8. History of the Peloponnesian War, by Thucydides
Unlike the rest of the books on this list, ‘History of the Peloponnesian War’ was written over two millennia ago. Its author is Thucydides, a man often credited as the world’s first true historian.
His ancient work has been adapted and translated by revered English classicist and author Rex Warner, best known for The Aerodrome. It offers a detailed account of the epic ancient Grecian war between Athens and Sparta.
As an Athenian general, Thucydides held a unique perspective on the war. But rather than distorting the story with bias, myth, or romance, he provides a factual account of the events that took place during this time through first-hand interviews, written documents, hard evidence, and scientific objectivity.
As Thucydides said himself, “It will be enough for me, however, if these words of mine are judged useful by those who want to understand clearly the events which happened in the past and which (human nature being what it is) will, at some time or other and in much the same ways, be repeated in the future. My work is not a piece of writing designed to meet the taste of an immediate public, but was done to last forever.”

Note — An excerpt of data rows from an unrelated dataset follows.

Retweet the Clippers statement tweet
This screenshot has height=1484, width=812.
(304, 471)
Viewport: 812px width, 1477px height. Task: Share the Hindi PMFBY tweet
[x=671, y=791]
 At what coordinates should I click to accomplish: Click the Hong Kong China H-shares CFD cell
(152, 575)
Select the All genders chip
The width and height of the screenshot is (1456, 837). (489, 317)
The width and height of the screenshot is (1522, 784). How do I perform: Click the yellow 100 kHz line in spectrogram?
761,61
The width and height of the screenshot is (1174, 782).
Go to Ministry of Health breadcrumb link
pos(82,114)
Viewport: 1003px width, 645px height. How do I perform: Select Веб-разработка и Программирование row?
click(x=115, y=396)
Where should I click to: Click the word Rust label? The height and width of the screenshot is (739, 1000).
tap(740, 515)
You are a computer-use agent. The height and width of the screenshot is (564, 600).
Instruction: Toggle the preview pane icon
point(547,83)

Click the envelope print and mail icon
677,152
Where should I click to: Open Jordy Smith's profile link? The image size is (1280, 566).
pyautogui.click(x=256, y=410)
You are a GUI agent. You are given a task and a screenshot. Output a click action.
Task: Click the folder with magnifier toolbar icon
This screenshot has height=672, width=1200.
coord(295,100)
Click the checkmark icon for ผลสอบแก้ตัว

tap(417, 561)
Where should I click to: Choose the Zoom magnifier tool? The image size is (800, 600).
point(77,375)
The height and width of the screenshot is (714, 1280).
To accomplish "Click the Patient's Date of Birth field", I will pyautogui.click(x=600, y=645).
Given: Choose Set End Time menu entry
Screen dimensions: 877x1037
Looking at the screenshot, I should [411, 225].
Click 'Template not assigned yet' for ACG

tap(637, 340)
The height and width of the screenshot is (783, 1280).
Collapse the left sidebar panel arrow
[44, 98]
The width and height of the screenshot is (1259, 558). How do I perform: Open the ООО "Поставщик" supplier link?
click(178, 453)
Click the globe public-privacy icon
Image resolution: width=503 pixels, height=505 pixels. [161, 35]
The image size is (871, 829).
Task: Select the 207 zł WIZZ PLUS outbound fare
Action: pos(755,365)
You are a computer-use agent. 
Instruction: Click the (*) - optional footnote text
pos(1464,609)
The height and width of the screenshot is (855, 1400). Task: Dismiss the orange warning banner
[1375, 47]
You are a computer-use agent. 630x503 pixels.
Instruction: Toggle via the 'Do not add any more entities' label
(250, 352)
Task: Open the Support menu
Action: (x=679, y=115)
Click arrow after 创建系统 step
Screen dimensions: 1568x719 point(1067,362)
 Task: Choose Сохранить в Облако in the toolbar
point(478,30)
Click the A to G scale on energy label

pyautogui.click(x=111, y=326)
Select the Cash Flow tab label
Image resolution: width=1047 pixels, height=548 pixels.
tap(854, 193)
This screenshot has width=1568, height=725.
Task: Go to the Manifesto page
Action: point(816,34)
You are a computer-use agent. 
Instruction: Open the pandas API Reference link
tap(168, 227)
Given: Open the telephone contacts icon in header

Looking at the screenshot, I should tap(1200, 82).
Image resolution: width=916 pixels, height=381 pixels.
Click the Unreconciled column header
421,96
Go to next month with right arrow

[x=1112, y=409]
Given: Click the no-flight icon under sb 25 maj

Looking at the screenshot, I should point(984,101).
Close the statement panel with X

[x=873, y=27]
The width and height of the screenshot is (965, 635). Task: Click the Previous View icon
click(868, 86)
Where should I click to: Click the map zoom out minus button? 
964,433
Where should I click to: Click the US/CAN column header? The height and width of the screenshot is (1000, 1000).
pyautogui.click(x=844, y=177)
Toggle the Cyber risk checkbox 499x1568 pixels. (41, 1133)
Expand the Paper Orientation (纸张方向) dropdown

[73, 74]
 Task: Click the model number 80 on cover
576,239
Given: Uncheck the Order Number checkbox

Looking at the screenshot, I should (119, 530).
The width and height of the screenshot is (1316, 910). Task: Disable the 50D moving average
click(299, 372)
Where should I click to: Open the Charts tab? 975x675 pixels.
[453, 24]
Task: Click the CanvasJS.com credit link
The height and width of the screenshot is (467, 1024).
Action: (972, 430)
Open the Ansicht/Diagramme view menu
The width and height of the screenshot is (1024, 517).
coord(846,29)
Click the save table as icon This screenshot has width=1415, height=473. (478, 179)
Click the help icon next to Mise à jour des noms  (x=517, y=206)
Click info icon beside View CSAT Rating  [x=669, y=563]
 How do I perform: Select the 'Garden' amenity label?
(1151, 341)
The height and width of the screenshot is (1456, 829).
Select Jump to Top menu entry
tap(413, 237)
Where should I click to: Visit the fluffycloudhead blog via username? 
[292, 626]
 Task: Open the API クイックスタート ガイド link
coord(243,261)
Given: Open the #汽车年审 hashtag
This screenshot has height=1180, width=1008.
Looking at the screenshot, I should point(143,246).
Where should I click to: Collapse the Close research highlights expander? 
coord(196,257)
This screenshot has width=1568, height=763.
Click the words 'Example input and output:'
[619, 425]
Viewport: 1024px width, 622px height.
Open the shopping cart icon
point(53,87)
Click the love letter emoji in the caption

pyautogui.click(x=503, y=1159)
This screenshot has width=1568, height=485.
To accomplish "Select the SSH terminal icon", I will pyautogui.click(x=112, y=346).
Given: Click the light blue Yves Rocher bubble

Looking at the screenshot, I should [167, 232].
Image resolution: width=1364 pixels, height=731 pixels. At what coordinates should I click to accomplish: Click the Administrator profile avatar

9. Salt: A World History by Mark Kurlansky
Salt is one of the most commonplace ingredients on the planet. Still, most of us never give this everyday edible mineral more than a second’s thought.
Yet salt has influenced our societies and shaped our civilizations for thousands of years. It’s responsible for establishing some of the world’s oldest and most important empires, trade routes, and cities, it’s started and ended wars, and it’s provided the catalyst for revolutions.
Salt is much more than just an edible rock (the only rock we humans eat); it’s a surprisingly significant commodity that tells a captivating story of the past.
Mark Kurlansky’s biography of this fascinating foodstuff takes the reader on a journey through ancient global history, from China to Europe to the New World and beyond.
10. On Tyranny: Twenty Lessons from the Twentieth Century, by Timothy Snyder
This New York Times Bestseller is a brief and uncomfortable read, yet it’s one of the most critical and poignant books ever written on the subject of tyranny and authoritarian governmental control.
For many of us who’ve grown up in the West, freedom is all we’ve ever known, and as a result, we take democracy for granted. But recent history shows us that the tipping point into tyranny lies closer than we think, and the balance can shift quickly and unnoticed, even in the most seemingly free nations. Snyders book is an alarming wake-up call to just how close that tipping point is in Western society today.
He urges us to look to the past and examine the warning signs of authoritarianism to protect ourselves and our children in the future.
Carlos Lozada from The Washington Post described it as “a slim book that fits alongside your pocket Constitution and feels only slightly less vital… Clarifying and unnerving…. a memorable work that is grounded in history yet imbued with the fierce urgency of what now.”
History is one of the broadest topics in non-fiction literature, and with so many fascinating eBooks on the subject, choosing just ten is no easy feat! But if you’re ready to delve into the past and learn about the events that shaped our world, then these global bestsellers are a great place to start.
I’ve made sure to include a broad range of periods, locations, and civilizations. I’ve only chosen both informative and accessible books, so you don’t need a Ph.D. in history to understand them.